Australia PM Malcolm Turnbull promised tax cuts, infrastructure spend in federal budget

Vastavam web: Australian Prime Minister Malcolm Turnbull on Monday promised tax cuts for lower income earners and flagged a multibillion dollar infrastructure spend, on the eve of a federal budget seen as the unofficial start of election campaigning.Turnbull’s center-right Liberal-National government is under pressure to deliver voter incentives in Tuesday’s budget for the fiscal year ending June 2019, amid a banking sector scandal and falling support in the polls, while also fulfilling a promise to return finances to a surplus as soon as possible.

“We are doing everything we can to ease the burden of cost of living pressures on Australian families,” Turnbull told reporters in Sydney, as he unveiled part of a A$24.5 billion, 10-year road and rail infrastructure package that is expected to be a cornerstone of the budget. “That is why we have got, you will see tomorrow, important measures relating to tax.”But Treasurer Scott Morrison on Sunday warned voters not to expect “mammoth cuts” to taxes, while declining to comment on speculation the revenue increase would also allow the government to reveal a return to surplus a year earlier than forecast.

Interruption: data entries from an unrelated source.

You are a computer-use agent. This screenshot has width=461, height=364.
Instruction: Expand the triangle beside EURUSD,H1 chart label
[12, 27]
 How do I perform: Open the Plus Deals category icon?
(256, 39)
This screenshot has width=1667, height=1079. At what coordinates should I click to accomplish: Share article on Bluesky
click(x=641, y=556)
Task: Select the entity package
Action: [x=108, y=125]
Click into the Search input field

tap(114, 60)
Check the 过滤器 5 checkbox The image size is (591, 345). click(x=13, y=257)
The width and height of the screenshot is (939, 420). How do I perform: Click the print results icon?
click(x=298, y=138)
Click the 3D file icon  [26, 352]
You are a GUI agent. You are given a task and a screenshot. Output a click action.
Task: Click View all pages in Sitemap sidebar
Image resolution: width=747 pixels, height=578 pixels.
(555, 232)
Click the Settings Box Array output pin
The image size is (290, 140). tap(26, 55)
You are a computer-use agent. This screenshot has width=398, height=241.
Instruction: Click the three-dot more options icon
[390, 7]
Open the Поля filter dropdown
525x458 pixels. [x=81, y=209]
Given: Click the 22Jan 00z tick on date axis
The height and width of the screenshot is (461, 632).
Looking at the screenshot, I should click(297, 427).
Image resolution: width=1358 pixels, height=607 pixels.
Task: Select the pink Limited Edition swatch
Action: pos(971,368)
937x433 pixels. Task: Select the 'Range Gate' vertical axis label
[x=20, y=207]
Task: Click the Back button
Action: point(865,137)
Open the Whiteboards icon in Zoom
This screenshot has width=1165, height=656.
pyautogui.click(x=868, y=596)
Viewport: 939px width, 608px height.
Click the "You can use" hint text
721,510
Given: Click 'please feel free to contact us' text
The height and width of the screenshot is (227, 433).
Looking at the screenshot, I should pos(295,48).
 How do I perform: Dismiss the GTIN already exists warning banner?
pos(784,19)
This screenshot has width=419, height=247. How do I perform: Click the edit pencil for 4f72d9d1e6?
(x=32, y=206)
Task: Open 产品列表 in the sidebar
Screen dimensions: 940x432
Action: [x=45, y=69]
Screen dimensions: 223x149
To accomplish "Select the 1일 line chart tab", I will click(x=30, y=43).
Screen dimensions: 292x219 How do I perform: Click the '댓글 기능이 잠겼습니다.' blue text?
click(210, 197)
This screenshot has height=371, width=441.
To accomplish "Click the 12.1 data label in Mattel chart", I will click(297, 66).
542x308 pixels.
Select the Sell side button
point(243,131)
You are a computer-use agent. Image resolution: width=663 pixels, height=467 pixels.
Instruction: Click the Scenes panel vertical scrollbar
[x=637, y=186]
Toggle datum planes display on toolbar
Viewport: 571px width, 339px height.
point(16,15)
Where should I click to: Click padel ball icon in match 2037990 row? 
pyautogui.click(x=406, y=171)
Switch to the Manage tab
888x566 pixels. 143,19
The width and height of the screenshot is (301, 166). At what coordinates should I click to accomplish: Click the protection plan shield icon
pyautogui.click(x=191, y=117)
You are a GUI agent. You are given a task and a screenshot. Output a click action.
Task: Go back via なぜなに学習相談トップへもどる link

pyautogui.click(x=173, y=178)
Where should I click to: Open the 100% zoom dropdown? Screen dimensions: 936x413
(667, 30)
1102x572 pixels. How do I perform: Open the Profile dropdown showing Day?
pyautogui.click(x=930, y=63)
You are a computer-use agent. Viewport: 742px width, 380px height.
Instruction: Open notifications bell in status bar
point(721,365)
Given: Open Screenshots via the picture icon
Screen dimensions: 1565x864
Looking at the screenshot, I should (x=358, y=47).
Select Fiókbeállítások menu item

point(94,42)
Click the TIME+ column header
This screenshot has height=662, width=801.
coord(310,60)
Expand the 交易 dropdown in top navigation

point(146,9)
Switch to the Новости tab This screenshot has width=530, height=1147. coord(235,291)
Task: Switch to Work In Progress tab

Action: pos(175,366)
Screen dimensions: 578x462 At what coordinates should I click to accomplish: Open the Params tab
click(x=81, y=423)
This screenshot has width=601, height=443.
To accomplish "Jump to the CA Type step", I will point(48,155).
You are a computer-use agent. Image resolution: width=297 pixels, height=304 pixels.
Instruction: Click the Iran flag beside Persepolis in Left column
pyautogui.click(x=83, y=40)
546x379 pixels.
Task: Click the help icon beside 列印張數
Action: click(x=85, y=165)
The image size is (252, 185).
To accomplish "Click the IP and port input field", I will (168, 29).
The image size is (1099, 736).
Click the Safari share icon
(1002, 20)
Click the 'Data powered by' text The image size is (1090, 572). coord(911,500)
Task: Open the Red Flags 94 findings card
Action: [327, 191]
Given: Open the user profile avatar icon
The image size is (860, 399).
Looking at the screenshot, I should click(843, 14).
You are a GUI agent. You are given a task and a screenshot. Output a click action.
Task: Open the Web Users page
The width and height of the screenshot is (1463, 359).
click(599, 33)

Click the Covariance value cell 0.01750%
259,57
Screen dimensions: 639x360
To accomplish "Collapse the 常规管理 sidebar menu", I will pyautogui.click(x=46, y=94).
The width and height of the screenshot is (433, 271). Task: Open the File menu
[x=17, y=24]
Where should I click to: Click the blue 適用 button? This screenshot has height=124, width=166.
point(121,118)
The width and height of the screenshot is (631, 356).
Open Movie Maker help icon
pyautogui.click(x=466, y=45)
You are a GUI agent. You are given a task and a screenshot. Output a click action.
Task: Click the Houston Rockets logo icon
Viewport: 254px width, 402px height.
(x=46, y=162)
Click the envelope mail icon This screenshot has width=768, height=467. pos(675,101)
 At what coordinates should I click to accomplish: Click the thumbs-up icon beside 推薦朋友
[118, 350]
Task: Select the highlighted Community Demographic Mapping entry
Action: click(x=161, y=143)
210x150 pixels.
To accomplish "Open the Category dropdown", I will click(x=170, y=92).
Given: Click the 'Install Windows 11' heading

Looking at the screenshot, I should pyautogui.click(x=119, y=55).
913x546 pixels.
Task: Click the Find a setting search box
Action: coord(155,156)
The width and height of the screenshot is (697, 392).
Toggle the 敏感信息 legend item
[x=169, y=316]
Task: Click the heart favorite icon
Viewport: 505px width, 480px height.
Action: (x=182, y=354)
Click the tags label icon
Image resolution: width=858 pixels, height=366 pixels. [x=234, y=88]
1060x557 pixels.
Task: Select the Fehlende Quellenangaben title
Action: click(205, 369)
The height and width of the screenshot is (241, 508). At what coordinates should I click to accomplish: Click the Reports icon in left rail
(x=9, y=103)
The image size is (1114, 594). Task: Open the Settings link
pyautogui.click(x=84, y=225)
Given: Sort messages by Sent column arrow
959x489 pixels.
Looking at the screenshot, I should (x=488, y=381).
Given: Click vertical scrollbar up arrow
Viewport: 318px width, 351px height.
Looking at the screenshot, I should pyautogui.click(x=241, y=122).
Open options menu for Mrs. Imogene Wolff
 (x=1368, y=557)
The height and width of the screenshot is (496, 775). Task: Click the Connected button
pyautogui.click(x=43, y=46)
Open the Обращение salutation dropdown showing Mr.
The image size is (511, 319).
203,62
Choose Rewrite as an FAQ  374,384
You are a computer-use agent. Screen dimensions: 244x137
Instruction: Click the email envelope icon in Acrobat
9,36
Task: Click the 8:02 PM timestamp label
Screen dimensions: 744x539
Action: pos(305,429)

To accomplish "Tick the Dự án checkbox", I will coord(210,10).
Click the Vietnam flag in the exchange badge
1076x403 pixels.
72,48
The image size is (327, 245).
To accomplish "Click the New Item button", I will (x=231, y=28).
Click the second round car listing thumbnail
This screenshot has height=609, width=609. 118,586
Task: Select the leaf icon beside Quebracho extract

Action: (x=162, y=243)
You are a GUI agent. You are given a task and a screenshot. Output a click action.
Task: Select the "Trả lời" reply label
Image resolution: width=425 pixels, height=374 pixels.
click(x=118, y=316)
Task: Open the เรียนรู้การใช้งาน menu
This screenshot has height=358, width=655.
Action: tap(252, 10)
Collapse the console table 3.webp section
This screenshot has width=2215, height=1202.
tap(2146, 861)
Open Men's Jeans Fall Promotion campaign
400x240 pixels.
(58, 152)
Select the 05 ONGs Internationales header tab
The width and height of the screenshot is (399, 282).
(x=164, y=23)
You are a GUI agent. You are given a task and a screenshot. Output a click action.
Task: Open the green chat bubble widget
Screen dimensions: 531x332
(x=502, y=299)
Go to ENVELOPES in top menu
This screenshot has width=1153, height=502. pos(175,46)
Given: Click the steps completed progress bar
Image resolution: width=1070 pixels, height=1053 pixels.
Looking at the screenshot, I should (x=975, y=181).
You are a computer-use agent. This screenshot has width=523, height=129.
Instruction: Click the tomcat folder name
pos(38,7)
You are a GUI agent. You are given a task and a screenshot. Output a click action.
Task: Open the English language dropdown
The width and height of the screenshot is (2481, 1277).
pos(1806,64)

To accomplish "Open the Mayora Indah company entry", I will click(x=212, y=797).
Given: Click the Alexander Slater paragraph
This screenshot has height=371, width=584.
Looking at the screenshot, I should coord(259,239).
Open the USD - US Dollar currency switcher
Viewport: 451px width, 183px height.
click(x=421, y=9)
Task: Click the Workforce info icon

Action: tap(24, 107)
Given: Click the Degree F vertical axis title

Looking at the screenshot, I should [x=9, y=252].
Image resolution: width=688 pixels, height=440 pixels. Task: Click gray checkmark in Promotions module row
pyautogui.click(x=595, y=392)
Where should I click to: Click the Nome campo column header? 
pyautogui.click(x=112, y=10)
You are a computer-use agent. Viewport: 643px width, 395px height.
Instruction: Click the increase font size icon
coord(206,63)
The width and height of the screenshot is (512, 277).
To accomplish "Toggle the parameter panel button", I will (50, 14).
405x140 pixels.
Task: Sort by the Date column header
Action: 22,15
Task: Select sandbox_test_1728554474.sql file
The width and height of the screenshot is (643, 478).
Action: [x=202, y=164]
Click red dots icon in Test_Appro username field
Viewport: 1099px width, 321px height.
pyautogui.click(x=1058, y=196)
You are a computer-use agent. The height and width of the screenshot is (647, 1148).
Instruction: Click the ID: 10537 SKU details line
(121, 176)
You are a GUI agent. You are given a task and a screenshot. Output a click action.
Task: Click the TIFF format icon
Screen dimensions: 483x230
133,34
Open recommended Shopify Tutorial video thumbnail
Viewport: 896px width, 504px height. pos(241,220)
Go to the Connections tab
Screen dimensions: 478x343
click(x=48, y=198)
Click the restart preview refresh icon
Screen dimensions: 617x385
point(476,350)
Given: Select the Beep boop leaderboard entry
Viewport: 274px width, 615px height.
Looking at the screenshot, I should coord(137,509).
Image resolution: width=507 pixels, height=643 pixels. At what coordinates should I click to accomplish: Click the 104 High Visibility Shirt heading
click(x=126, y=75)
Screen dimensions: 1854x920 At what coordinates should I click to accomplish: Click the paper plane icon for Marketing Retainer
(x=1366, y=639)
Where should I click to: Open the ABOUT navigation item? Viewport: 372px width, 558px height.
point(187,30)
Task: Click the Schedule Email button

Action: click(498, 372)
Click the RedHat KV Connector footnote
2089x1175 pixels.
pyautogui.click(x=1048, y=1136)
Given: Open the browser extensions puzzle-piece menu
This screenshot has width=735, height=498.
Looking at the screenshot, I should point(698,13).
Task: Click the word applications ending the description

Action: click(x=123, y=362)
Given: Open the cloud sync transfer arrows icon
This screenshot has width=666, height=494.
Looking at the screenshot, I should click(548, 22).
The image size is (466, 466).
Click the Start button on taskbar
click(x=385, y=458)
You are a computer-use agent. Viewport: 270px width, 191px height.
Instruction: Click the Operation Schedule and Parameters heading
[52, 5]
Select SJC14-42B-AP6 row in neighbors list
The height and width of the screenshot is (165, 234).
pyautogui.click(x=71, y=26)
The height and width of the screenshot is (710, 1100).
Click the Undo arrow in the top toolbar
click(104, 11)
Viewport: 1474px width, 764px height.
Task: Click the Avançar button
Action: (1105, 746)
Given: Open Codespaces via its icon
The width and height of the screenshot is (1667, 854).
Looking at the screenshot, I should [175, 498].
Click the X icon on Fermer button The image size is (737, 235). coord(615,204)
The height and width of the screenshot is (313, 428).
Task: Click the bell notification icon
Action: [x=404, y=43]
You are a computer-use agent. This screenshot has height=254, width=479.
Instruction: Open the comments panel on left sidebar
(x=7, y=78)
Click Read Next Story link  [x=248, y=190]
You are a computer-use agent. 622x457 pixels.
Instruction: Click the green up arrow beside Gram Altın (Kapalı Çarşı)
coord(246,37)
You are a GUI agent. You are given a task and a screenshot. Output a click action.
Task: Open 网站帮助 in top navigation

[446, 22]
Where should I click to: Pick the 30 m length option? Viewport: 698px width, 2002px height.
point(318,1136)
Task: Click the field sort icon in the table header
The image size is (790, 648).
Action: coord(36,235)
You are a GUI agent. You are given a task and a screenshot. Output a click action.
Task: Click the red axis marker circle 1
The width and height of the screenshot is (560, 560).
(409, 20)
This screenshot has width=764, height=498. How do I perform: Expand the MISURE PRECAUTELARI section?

The government must hold a federal election by May 18, 2019, and Turnbull has made clear it won’t be called before the start of the new year.Deloitte Access Economics has estimated that the corporate tax take has risen by A$36.2 billion from a year ago and individual income tax by A$10.6 billion.Australia is continuing to rebalance itself away from a once-in-century mining investment boom that helped it become the only OECD country to escape recession during the global financial crisis.

Morrison has already flagged a corporate tax cut to 25 percent, from the current 30 percent, despite failing to push the measure through the parliament, where the government has a majority of just one seat. He has argued the cut is needed to keep Australia competitive for investors, but the opposition Labor Party has said it’s a meaningless “zombie cut” without parliamentary support.